__Quoted passage__:

::::::::

GitHub has so many interesting ways to accidentally and irrevocably change PR state.

The branch link up at the top (jmillikin:location-dirname) continues to work, but that code is for proposal A.

I'm having a difficult time understanding the semantics you describe (would $(dirname ...) on Windows really only operate on forward slashes...?), so someone with a clearer view of how that would work should probably take the lead on implementation.

jmillikin avatar Feb 24 '25 12:02 jmillikin

@matts1 @armandomontanez Friendly ping

@jmillikin Yes, I actually think that handling slash-separated paths only also on Windows is the only behavior that actually makes sense: all Make variables and location expansions produce Unix paths and whether a particular path in a BUILD file will be "executed" on a Windows or Unix machine can't really be determined.

fmeum avatar May 30 '25 17:05 fmeum

Ah, missed this, sorry.

My work essentially allows you to write target[DirectoryInfo].path in rules. I don't think there's much overlap here with this work.

You could, of course, special case targets with DirectoryInfo when doing $(location) or $(location_dirname), but I don't think that's happening, since even if it was a good idea (which I don't believe), DirectoryInfo isn't native to bazel - it's in skylib.

matts1 avatar Jun 02 '25 02:06 matts1

::::::::

(Records for finding items)

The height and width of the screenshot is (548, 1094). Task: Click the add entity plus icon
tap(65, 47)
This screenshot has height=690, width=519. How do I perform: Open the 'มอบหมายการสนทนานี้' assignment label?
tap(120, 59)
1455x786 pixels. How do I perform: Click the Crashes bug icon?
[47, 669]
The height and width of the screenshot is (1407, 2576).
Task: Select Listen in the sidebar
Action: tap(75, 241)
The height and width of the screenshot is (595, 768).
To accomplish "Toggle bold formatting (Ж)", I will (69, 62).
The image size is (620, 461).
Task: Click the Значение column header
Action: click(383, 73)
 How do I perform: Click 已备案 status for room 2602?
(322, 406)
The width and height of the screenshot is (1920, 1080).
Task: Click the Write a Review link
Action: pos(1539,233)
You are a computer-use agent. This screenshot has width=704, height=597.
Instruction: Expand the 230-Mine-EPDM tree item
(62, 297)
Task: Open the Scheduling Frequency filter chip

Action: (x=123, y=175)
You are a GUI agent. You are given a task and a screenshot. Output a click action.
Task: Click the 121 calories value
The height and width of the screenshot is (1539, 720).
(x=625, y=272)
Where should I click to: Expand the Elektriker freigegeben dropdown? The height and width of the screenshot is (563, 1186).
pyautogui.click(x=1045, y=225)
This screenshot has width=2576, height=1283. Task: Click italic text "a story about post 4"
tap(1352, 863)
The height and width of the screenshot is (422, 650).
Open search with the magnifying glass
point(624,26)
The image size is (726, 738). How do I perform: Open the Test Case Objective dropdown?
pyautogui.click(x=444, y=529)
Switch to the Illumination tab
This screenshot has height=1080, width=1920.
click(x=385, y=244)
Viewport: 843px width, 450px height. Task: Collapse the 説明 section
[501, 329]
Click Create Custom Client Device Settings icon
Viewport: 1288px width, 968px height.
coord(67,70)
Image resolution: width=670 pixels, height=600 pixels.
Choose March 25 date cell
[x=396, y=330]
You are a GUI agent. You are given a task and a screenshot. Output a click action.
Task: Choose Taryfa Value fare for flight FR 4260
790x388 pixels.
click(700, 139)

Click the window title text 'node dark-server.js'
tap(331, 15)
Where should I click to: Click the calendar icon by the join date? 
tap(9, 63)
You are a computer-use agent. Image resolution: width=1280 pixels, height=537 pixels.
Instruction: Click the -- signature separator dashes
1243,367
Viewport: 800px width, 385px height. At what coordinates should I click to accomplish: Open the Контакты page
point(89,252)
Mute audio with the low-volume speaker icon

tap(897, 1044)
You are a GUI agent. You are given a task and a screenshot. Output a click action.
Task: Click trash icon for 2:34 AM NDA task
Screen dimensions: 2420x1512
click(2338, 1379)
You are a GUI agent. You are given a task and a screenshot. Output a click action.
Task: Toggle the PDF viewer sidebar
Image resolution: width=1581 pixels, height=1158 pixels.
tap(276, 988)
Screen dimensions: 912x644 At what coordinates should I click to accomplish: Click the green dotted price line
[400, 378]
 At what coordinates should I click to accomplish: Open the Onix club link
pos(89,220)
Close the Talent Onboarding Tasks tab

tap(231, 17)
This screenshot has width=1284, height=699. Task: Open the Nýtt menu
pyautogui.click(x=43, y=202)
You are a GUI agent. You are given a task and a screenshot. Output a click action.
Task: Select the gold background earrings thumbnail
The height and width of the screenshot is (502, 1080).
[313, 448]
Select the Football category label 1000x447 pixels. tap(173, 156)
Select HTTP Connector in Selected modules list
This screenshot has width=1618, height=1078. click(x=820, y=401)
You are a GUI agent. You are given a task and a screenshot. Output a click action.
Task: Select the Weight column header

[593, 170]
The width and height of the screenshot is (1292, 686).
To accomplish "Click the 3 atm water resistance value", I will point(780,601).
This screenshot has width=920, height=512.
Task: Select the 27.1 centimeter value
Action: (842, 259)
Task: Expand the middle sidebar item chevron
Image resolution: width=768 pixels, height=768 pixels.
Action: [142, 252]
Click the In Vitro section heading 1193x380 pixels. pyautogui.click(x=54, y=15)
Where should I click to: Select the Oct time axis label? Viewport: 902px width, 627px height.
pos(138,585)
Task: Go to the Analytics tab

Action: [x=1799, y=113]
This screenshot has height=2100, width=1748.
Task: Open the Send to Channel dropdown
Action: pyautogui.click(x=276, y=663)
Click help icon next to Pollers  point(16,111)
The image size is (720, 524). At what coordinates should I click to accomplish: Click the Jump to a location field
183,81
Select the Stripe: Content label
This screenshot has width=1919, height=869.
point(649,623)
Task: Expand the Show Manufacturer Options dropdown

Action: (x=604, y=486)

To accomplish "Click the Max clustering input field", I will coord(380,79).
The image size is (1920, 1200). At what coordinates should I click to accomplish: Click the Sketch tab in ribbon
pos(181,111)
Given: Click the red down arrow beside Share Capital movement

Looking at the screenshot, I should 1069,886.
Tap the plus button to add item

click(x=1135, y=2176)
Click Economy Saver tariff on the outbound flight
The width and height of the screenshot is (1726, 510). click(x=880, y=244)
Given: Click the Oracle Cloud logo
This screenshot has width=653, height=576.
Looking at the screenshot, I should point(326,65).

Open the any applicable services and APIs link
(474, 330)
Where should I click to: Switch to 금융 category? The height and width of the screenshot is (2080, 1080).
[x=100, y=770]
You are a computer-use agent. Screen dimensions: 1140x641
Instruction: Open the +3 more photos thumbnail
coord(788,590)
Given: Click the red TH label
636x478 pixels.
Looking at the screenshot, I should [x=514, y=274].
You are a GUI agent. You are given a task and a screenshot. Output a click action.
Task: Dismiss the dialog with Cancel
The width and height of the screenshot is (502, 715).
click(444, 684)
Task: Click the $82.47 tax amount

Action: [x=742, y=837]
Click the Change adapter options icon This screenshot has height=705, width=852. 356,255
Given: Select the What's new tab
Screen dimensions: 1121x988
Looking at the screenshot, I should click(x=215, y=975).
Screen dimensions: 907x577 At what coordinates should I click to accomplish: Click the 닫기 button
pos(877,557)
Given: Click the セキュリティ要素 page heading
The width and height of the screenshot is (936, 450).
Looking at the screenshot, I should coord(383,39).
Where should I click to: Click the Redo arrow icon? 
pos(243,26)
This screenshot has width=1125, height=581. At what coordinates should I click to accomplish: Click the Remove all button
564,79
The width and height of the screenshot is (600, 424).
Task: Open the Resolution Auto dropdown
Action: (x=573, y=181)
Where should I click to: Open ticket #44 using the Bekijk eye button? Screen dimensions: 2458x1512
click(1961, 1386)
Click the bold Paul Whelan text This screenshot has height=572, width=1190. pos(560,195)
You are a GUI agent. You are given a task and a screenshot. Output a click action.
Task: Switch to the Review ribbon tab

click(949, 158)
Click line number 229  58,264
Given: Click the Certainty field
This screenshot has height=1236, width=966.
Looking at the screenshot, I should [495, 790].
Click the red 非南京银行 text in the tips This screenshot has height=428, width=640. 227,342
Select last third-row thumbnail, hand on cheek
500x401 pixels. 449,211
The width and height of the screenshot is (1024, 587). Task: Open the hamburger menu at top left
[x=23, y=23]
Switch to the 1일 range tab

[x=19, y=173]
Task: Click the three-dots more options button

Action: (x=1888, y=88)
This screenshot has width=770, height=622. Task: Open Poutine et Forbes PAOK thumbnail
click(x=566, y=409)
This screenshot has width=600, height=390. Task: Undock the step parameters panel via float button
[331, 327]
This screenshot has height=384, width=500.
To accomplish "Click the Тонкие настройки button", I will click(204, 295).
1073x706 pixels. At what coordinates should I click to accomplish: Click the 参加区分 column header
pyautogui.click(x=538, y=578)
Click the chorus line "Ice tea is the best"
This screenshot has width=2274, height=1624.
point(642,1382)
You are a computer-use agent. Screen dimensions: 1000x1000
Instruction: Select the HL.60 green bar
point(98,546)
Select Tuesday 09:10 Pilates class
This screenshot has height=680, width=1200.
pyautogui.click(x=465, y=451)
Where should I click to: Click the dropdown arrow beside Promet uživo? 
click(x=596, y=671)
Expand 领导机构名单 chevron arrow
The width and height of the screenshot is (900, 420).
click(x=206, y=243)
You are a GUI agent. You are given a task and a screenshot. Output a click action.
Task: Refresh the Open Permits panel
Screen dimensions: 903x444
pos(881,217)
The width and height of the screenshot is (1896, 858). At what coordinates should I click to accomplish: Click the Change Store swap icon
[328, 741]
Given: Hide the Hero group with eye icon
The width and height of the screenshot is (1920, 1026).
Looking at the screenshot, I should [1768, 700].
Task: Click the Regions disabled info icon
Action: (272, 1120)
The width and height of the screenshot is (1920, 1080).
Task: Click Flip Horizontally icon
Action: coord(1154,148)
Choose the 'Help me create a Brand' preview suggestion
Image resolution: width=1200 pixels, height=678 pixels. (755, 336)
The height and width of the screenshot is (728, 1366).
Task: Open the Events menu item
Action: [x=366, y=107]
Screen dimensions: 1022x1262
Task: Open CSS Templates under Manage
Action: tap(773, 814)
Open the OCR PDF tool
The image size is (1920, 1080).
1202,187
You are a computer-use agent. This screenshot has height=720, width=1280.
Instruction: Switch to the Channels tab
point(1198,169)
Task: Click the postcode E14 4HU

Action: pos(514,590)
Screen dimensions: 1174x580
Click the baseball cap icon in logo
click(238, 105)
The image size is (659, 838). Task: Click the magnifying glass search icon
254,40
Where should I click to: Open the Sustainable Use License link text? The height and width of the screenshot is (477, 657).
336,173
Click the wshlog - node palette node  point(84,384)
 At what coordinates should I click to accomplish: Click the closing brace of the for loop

::::::::

__Problem set__:
- A) Can you give the GitHub thread again from "jmillikin avatar Feb" up to and including "it's in skylib.", switching "DirectoryInfo" to "TreeArtifactInfo" everywhere it occurs?
- B) Could you rewrite the entries from the line with "Click the window" up to and including the line with "click(2338, 1379)" in full, adding 14 to every coordinate value and leaving all other wording unchanged?
The GitHub thread and the entries have nothing to do with each other.

__Solutions for each task__:
- A)
jmillikin avatar Feb 24 '25 12:02 jmillikin

@matts1 @armandomontanez Friendly ping

@jmillikin Yes, I actually think that handling slash-separated paths only also on Windows is the only behavior that actually makes sense: all Make variables and location expansions produce Unix paths and whether a particular path in a BUILD file will be "executed" on a Windows or Unix machine can't really be determined.

fmeum avatar May 30 '25 17:05 fmeum

Ah, missed this, sorry.

My work essentially allows you to write target[TreeArtifactInfo].path in rules. I don't think there's much overlap here with this work.

You could, of course, special case targets with TreeArtifactInfo when doing $(location) or $(location_dirname), but I don't think that's happening, since even if it was a good idea (which I don't believe), TreeArtifactInfo isn't native to bazel - it's in skylib.

- B)
Click the window title text 'node dark-server.js'
tap(345, 29)
Where should I click to: Click the calendar icon by the join date? 
tap(23, 77)
You are a computer-use agent. Image resolution: width=1280 pixels, height=537 pixels.
Instruction: Click the -- signature separator dashes
1257,381
Viewport: 800px width, 385px height. At what coordinates should I click to accomplish: Open the Контакты page
point(103,266)
Mute audio with the low-volume speaker icon

tap(911, 1058)
You are a GUI agent. You are given a task and a screenshot. Output a click action.
Task: Click trash icon for 2:34 AM NDA task
Screen dimensions: 2420x1512
click(2352, 1393)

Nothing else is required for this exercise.